On August 12, 2022, AIFU granted share options (“2022 Options”) to its independent directors to purchase up to 4,000,000 ordinary shares of AIFU (equivalent to 10,000 Class A ordinary shares giving effect to AIFU’s 1-for-400 reverse share split effected on May 21, 2025). Pursuant to the option agreements entered into between AIFU and the option grantees, the options are scheduled to vest over a four-year service period starting from the date of grant, with 30% (“Option D1”), 30% (“Option D2”), 20% (“Option D3”) and the remaining 20% (“Option D4”) of the options being vested on August 31 of each of the years starting from 2023 to 2026, respectively, subject to the continuous service of the option grantees.
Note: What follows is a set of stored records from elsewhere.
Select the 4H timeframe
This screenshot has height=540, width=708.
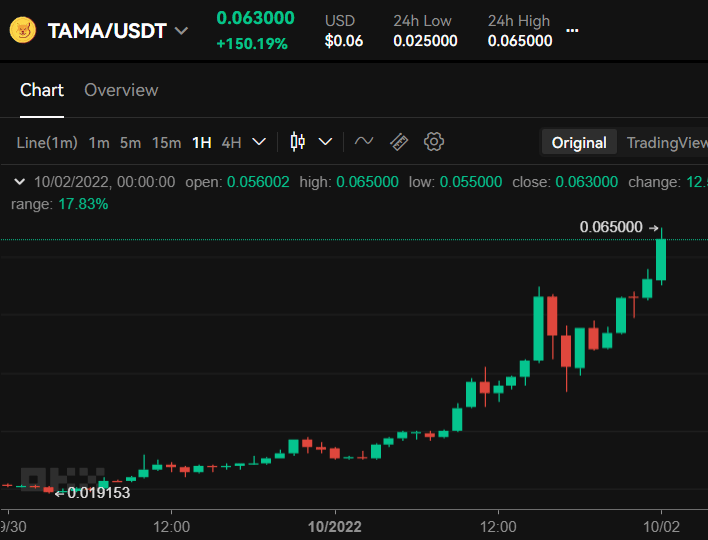coord(231,142)
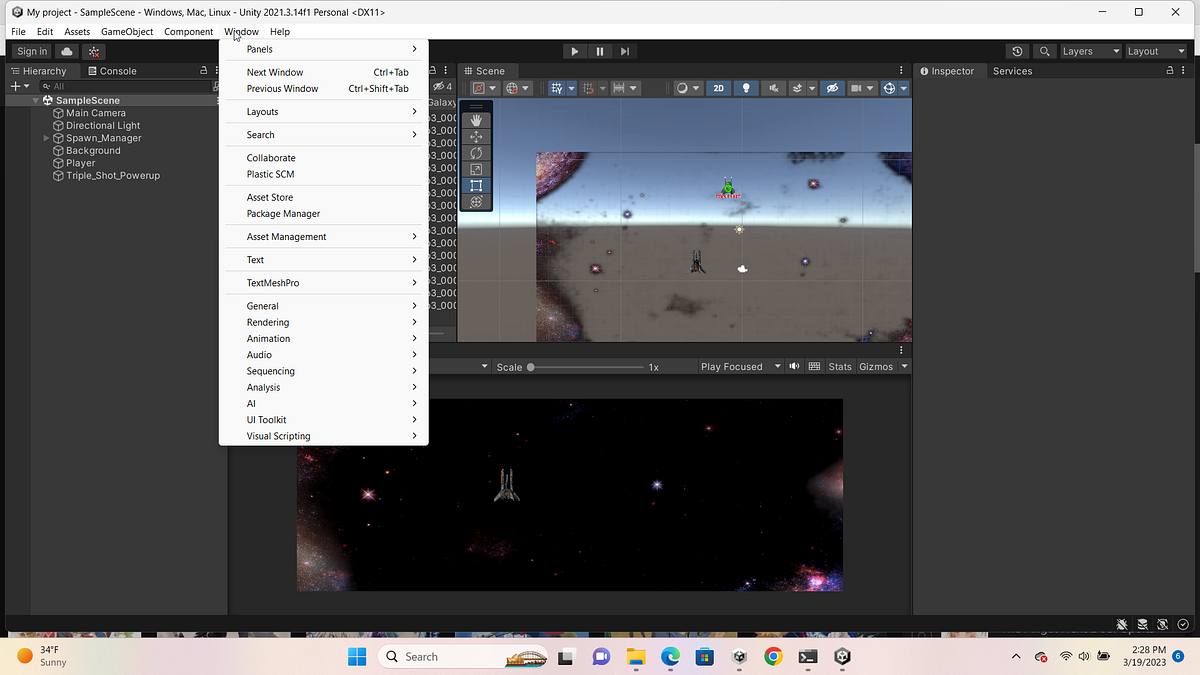The image size is (1200, 675).
Task: Click the Stats button in the Game view
Action: click(x=839, y=366)
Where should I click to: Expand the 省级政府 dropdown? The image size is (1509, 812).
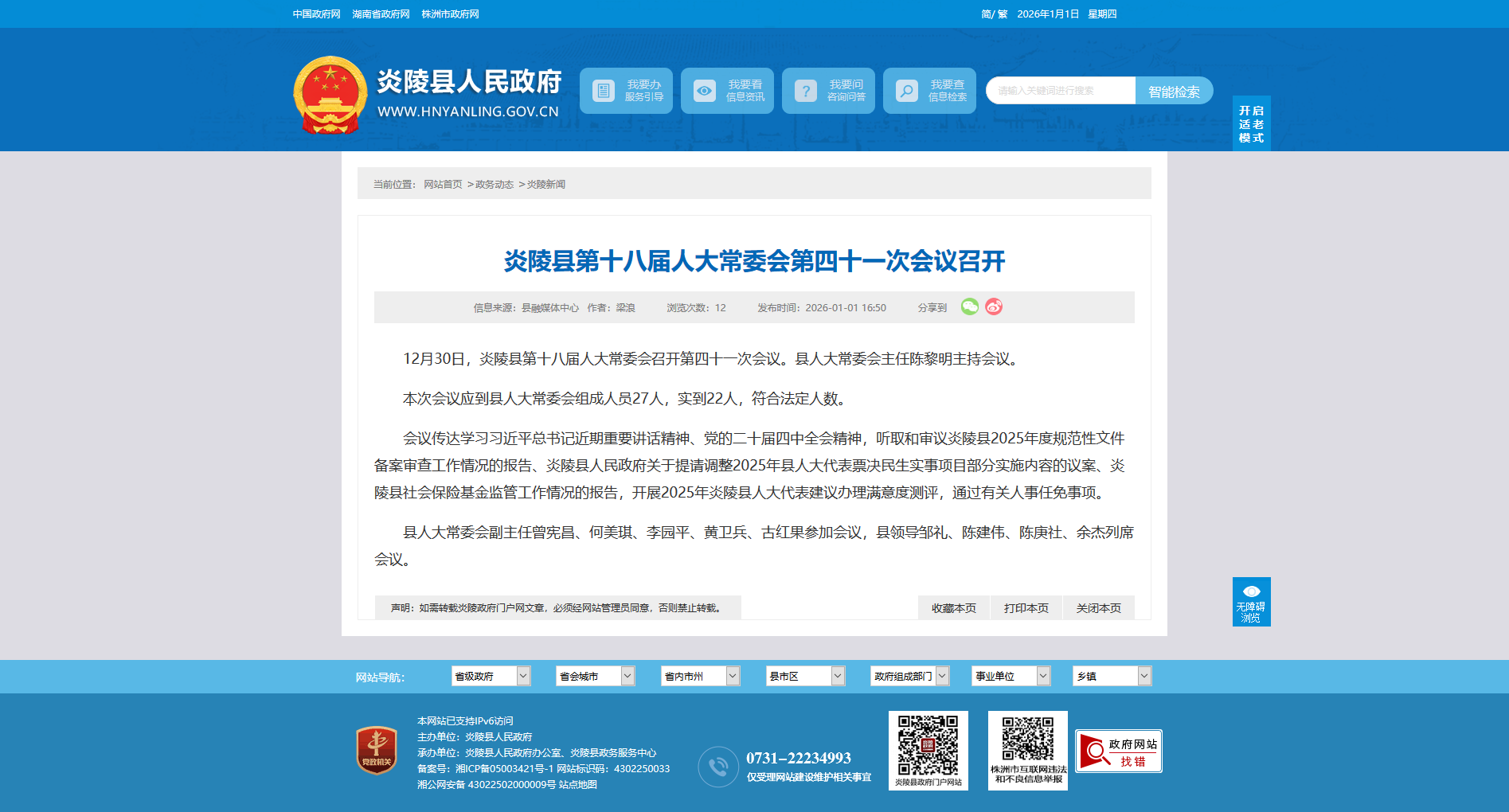tap(491, 676)
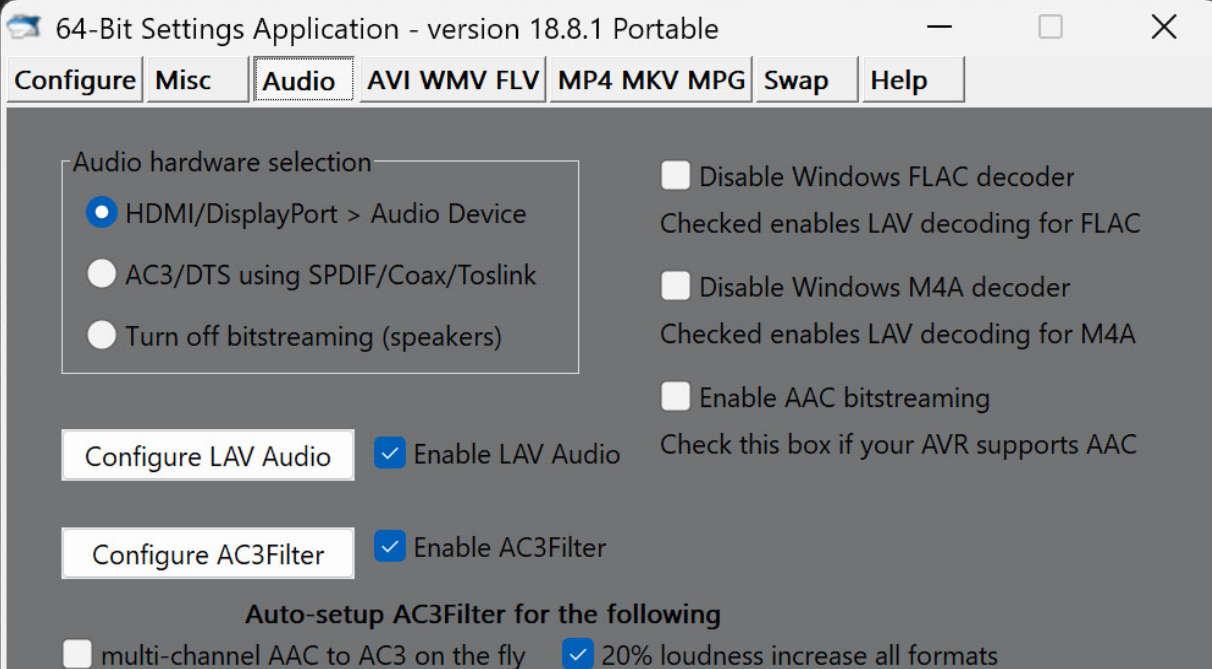This screenshot has height=669, width=1212.
Task: Uncheck 20% loudness increase all formats
Action: click(577, 655)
The 2022 Options expire no later than August 1, 2032, subject to earlier termination upon an optionee’s cessation of service. The 2022 Options had an exercise price of US$0.2305 (RMB1.68) (equivalent to US$92.2 (RMB672) per Class A ordinary shares giving effect to AIFU’s 1-for-400 reverse share split effected on May 21, 2025) and an intrinsic value of US$0.002 (RMB0.01) (equivalent to US$0.80 (RMB4) per Class A ordinary shares giving effect to AIFU’s 1-for-400 reverse share split effected on May 21, 2025) per ordinary share on the date of grant. The fair value of the options was determined by using the Black-Scholes option pricing model.

 

For the year ended June 30, 2025, changes in the status of total outstanding options, were as follows:

 

   Number of
options
   Weighted
average
exercise price
in US$
   Weighted
average
remaining
contractual life
(In years)
   Aggregate
Intrinsic Value
US$
 
Outstanding as of June 30, 2023   
    
    
    
 
Addition due to acquisition of AIFU   10,000    92.2    4.69     
Outstanding as of June 30, 2024   10,000    92.2    4.69    
 
Forfeited   (33)   
 
           
Outstanding as of June 30, 2025   9,967    92.2    3.69      

 

As certain independent director resigned from the Board during the year, the Board approved the acceleration of vesting for all the option granted to the independent director, effective on their resignation date. Options to purchase 33 shares were forfeited for the year ended June 30, 2025.

 

For the years ended June 30, 2024 and 2025, share-based compensation expenses of RMB1,103 and RMB1,306 were recognized in connection with the 2022 Options, respectively. As of June 30, 2025, unrecognized share-based compensation expense related to unvested share options granted to the independent directors was nil.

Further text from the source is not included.